Requirement -
For every entry that follows, return an identical copy.

Supplied data -
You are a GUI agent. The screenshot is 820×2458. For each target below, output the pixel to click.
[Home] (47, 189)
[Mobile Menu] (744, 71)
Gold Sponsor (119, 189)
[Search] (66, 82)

Task answer -
You are a GUI agent. The screenshot is 820×2458. For each target below, output the pixel to click.
[Home] (47, 189)
[Mobile Menu] (744, 71)
Gold Sponsor (119, 189)
[Search] (66, 82)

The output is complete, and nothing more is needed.